Material supplied.
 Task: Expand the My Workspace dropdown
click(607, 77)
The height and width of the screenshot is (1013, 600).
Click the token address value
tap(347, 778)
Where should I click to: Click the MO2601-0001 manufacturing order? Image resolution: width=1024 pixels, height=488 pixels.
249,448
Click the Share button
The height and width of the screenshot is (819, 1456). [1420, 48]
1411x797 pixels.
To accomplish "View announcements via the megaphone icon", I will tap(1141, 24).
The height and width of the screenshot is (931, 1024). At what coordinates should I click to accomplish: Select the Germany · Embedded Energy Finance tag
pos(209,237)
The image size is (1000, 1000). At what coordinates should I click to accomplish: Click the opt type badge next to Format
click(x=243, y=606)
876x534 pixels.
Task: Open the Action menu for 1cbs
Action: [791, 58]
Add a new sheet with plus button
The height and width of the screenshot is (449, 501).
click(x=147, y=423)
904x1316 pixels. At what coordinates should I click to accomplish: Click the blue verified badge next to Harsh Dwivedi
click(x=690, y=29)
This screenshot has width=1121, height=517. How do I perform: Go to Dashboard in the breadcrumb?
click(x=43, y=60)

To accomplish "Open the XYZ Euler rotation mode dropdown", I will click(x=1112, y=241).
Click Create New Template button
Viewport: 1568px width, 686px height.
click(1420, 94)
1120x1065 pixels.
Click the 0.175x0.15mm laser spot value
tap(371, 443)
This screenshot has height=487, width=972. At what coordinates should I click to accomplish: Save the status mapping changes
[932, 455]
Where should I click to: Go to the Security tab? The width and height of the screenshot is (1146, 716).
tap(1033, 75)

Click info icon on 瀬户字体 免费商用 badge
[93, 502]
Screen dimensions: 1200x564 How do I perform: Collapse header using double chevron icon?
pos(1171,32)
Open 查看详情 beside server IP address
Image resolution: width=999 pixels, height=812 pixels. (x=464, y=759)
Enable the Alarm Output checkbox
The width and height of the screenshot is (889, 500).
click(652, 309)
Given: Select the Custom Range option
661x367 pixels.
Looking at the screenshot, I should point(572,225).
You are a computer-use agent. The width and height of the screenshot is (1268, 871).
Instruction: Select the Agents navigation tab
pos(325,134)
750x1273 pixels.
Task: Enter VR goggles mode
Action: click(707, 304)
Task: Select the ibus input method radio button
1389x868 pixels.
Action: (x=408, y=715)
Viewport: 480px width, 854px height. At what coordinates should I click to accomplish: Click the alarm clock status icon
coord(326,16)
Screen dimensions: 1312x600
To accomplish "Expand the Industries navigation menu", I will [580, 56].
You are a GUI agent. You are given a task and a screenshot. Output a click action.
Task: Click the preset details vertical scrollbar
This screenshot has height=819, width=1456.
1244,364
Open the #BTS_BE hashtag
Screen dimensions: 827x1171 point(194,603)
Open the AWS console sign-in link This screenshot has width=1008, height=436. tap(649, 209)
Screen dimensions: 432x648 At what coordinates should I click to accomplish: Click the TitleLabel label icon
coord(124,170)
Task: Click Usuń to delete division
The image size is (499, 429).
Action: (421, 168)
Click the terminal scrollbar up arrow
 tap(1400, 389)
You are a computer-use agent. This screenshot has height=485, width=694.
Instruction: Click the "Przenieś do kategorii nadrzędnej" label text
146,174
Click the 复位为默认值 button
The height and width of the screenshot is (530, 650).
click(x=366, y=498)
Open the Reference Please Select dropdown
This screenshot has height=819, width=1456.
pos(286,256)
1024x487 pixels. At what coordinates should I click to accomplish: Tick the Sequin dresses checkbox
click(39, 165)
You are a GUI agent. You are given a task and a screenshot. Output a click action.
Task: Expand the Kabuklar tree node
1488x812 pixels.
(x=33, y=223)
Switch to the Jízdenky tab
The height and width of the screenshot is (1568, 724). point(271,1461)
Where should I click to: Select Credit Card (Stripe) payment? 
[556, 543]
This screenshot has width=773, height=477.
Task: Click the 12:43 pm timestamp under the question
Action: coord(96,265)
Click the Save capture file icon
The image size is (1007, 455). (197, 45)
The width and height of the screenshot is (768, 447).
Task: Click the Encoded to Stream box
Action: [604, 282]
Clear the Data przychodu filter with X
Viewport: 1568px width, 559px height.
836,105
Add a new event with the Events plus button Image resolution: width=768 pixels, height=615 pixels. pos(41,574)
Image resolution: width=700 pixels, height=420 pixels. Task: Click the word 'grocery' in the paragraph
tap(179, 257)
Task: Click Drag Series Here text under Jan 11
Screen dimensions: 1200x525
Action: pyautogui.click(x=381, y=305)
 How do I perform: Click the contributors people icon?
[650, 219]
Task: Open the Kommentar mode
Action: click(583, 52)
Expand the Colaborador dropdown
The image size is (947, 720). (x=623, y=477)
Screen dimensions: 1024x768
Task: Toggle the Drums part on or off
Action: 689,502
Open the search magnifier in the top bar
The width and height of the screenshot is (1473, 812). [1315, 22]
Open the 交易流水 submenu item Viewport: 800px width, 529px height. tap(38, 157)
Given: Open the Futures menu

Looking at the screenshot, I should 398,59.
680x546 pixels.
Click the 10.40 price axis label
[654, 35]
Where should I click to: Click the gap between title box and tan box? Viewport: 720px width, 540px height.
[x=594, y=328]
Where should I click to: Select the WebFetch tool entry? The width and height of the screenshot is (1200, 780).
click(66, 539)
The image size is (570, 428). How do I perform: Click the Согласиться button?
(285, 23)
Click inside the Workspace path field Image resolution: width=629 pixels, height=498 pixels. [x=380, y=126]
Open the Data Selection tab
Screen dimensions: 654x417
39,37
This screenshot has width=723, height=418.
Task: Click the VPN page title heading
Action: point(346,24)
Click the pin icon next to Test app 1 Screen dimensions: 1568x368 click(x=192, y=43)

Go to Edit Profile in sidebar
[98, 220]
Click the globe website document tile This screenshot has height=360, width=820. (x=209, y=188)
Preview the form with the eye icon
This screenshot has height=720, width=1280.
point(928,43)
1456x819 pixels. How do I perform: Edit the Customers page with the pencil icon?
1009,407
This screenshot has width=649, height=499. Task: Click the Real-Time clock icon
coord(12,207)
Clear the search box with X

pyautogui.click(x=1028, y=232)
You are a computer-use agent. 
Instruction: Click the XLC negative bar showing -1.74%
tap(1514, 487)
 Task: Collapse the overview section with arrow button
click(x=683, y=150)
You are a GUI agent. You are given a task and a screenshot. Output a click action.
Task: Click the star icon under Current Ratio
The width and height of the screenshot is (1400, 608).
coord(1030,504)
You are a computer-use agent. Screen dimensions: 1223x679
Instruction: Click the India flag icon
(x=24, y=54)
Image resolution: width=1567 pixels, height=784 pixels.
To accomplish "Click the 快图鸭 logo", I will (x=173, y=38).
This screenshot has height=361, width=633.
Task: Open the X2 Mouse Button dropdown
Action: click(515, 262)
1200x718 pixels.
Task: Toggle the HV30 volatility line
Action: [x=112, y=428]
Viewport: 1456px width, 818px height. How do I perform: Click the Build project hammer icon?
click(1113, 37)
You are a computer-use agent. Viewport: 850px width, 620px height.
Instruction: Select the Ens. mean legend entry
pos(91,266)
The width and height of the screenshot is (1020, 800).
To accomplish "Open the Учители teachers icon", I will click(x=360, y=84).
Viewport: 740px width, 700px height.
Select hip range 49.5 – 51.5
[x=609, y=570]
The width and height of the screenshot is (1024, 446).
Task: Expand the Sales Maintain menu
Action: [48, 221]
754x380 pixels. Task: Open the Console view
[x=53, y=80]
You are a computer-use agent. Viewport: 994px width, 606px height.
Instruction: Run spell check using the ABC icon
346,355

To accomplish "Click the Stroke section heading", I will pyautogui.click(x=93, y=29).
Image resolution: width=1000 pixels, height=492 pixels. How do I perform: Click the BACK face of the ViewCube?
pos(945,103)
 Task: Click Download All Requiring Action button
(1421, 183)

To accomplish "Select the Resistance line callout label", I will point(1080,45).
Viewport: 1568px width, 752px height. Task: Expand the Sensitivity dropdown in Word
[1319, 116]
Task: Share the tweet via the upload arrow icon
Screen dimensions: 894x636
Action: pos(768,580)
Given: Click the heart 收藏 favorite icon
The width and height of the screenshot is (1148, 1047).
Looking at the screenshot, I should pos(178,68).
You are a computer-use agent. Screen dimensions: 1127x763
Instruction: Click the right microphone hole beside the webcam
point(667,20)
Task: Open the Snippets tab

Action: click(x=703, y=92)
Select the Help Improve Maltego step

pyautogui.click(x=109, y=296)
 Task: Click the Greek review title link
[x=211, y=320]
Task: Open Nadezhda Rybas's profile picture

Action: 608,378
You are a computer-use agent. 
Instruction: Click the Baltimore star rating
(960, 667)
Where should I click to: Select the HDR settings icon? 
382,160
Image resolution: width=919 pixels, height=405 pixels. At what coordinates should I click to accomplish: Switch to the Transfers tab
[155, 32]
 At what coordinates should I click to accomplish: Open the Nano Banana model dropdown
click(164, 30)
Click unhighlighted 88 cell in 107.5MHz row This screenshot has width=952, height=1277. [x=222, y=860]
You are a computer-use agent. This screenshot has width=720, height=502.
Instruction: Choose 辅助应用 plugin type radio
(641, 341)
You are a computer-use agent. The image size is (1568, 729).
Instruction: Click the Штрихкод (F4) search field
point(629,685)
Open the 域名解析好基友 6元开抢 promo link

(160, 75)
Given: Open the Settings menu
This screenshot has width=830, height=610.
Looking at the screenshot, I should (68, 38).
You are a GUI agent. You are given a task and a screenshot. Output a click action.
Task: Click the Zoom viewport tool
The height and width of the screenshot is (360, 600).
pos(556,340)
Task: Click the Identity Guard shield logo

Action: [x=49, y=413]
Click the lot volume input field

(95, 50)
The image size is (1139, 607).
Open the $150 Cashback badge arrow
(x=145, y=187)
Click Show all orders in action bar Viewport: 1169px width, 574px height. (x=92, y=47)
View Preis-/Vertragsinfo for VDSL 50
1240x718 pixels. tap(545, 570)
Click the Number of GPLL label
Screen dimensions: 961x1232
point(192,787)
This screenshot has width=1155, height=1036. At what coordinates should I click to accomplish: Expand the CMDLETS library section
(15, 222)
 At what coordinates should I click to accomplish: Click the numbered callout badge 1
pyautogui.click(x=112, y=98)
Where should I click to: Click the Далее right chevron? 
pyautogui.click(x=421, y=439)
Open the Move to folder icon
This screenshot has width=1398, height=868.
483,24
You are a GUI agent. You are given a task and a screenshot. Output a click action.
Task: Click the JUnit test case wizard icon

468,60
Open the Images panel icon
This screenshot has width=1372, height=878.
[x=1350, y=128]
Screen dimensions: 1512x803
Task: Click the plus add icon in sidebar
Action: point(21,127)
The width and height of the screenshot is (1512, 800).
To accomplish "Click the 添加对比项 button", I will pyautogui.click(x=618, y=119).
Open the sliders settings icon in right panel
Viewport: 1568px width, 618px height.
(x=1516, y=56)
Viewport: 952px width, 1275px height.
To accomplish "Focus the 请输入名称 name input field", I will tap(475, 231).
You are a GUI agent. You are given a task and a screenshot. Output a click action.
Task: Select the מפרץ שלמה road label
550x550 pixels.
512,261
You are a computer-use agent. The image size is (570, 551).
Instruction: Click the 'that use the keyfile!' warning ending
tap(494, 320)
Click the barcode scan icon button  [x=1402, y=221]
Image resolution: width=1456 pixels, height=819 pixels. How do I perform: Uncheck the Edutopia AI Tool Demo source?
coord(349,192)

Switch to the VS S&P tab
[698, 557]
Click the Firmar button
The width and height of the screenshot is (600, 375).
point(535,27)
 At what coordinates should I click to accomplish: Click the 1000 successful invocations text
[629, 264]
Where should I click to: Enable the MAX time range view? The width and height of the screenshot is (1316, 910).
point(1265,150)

Exercise. Reproduce only the lines in the part that opens with the line containing "Open the sliders settings icon in right panel" and closes with the line containing "Click the barcode", swapping "warning" for "notice" and leaving everything else unchanged.

Task response.
Open the sliders settings icon in right panel
Viewport: 1568px width, 618px height.
(x=1516, y=56)
Viewport: 952px width, 1275px height.
To accomplish "Focus the 请输入名称 name input field", I will tap(475, 231).
You are a GUI agent. You are given a task and a screenshot. Output a click action.
Task: Select the מפרץ שלמה road label
550x550 pixels.
512,261
You are a computer-use agent. The image size is (570, 551).
Instruction: Click the 'that use the keyfile!' notice ending
tap(494, 320)
Click the barcode scan icon button  [x=1402, y=221]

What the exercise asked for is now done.